Primary LanguageMATLAB

** This software package is developed for the following paper:
       Da Kuang, Chris Ding, Haesun Park,
       Symmetric Nonnegative Matrix Factorization for Graph Clustering,
       The 12th SIAM International Conference on Data Mining (SDM '12), pp. 106--117.
   Please cite this paper if you find this software useful.

** Symmetric NMF (SymNMF) is defined as:
       min_H f(H) = ||A - HH'||_F^2 subject to H >= 0
   where the input A is a n*n symmetric matrix containing pairwise similarity values,
   and the output H is a n*k nonnegative matrix indicating clustering assignment.
   SymNMF can be used as a framework for graph clustering.

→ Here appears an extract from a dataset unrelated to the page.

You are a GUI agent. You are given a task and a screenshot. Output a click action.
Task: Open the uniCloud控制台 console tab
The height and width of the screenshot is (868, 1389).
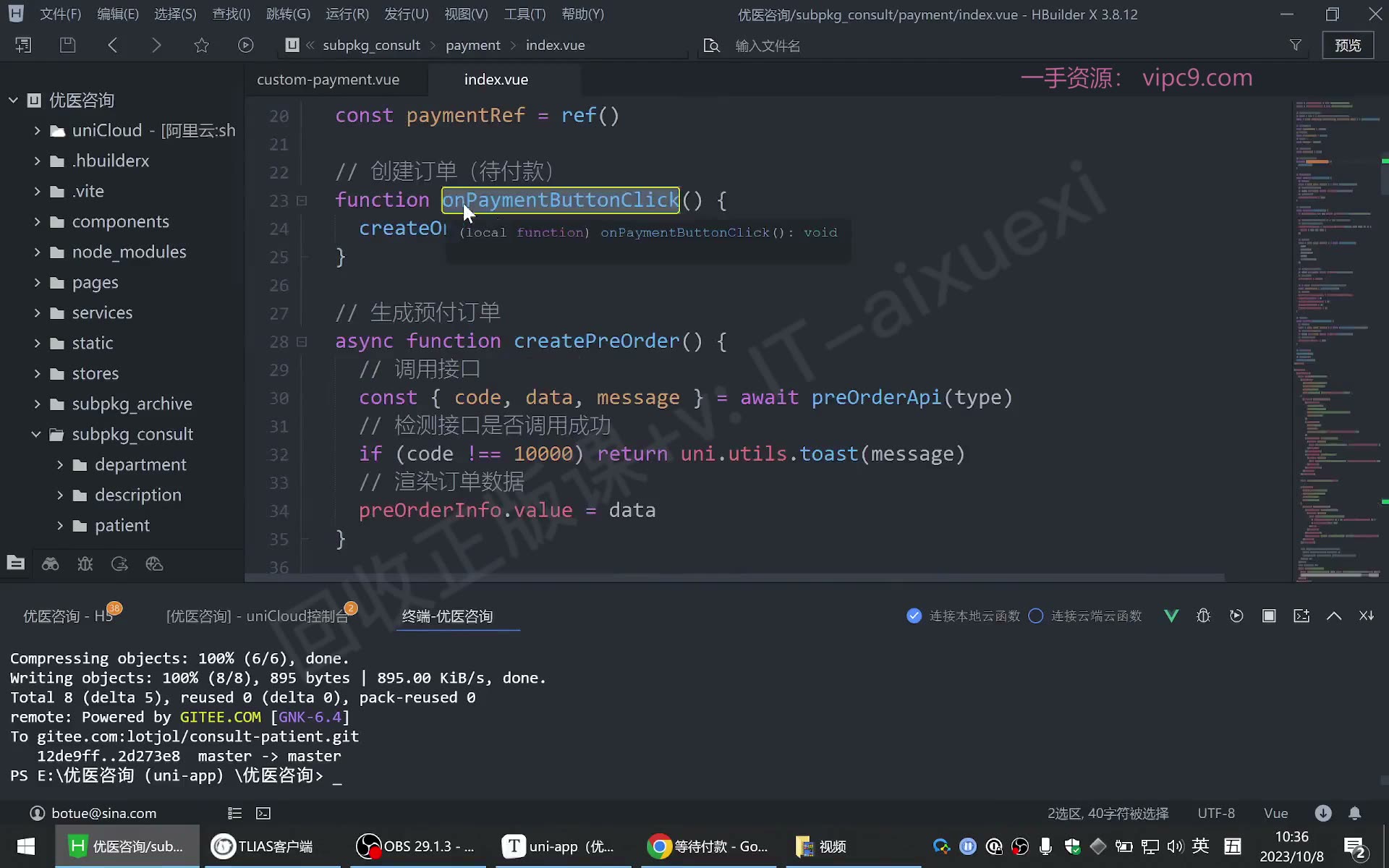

It uses the same similarity
   matrix A as in spectral clustering, but imposes different constraint on H.

** All these Matlab functions are documented.
   Please find the helper texts at the beginning of each M-file.
   To get started, run the script test.m

** A summary of the functions in this software is listed below:
   symnmf_newton.m     - The core computational routine for SymNMF, accepting a similarity matrix as input
   symnmf_cluster.m    - A wrapper of symnmf_newton for graph clustering, accepting a data matrix as input
   scale_dist3.m       - Computes the affinity matrix of a dense graph with Gaussian similarity
   scale_dist3_knn.m   - Computes the affinity matrix of a sparse graph with Gaussian similarity
   inner_product_knn.m - Computes the affinity matrix of a sparse graph with inner product similarity
   dist2.m             - Computes a matrix of squared Euclidean distance values
   graph.data          - A simple graph clustering example
   test.m              - A test script running on the graph.data example

** Basic usage:
   To run SymNMF on a similarity matrix:                  H = symnmf_newton(A, k)
   To run SymNMF on a data matrix for graph clustering: idx = symnmf_cluster(X, k)
   Please refer to the documentation for more options.

** NOTE:

   The documentation (as well as the cited paper) differentiates the term
   'affinity matrix' and the term 'similarity matrix'.

   An affinity matrix contains the raw edge weights in a graph, whereas
   a similarity matrix is formed based on the affinity matrix and is
   directly fed into symnmf_newton.

   For example, 'scale_dist3', 'scale_dist3_knn', 'inner_product_knn'
   routines all compute the affinity matrix; the similarity matrix in
   normalized cut is a normalized version of the affinity matrix.